Tour guide Doreen Taylor does not brew the beer she talks about each day, but she pours pints by the dozen at the end of the tour. (Bryan Mitchell / S&S)
BURY ST. EDMUNDS — Today, while you toil at work, six brewmasters make a pint of Greene King beer in a Victorian brewery. And then 999,999 more pints to finish off the day.
The brewery’s a logistical masterpiece of timing, flavor and a hint of history with the heart of a supercomputer but the soul of more than 200 years of family brewing history. And the tour includes beer samples to top it off.
The plant not only produces a million pints a day, but also fills kegs with beer at the rate of more than 300 per hour and shuttles them quickly off to thirsty pub patrons from Manchester to Malaysia.

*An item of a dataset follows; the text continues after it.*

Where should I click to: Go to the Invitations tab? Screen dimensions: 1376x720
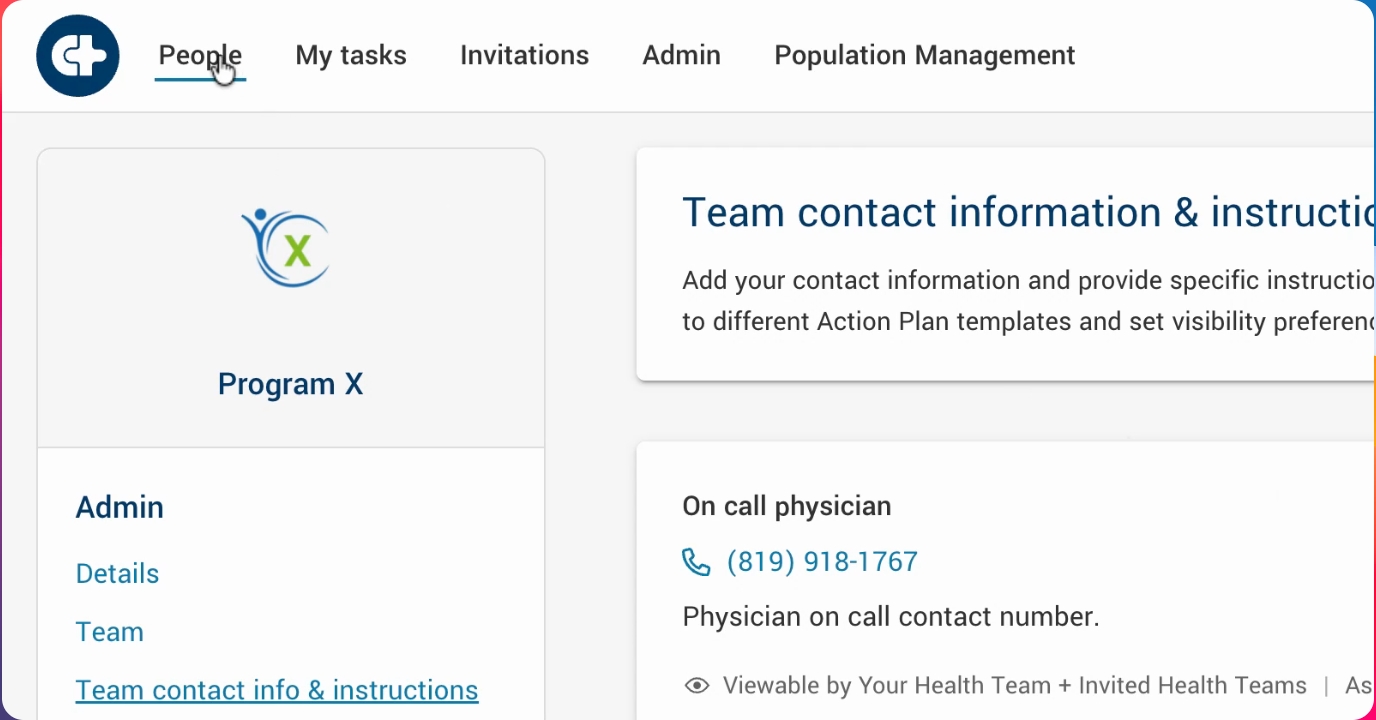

It exports beer around the world.
But it all began with a modest 19-year-old entrepreneurial brewer, William Greene, and a dream. William begat not only a great-tasting, well-received beer, but also a son, Edward, who shared his love of lager and expanded upon his capitalist prowess.
William Greene built living quarters for his workers, and was one of the first company owners to offer a pension plan in the country, according to tour guide Doreen Taylor.
His company flourished, absorbed competitors and finally, in a scene familiar in today’s corporate America, merged with the King brewery to form Greene King. A dynasty of delicious refreshment emerged that soon spread throughout the former English colonies.
The tour of the plant is not so much a view into the brew’s worldwide ambitions as it is a look into industrial time, to view a process refined over centuries and now run by a computer and a handful of brewers.
The tour guide leads the group to several levels of the brewery — past massive, self-cleaning copper drums, sifters, sieves and rows upon rows of malt, barley and hops — to the roof of the brewery, which boasts the highest observation point in this quaint East Anglian town.
A trip back down the more than 100 stairs leads in a roundabout way to the beer-tasting session finale. That’s where visitors use cup-sized glasses to sample some of the nearly dozen Greene King labels.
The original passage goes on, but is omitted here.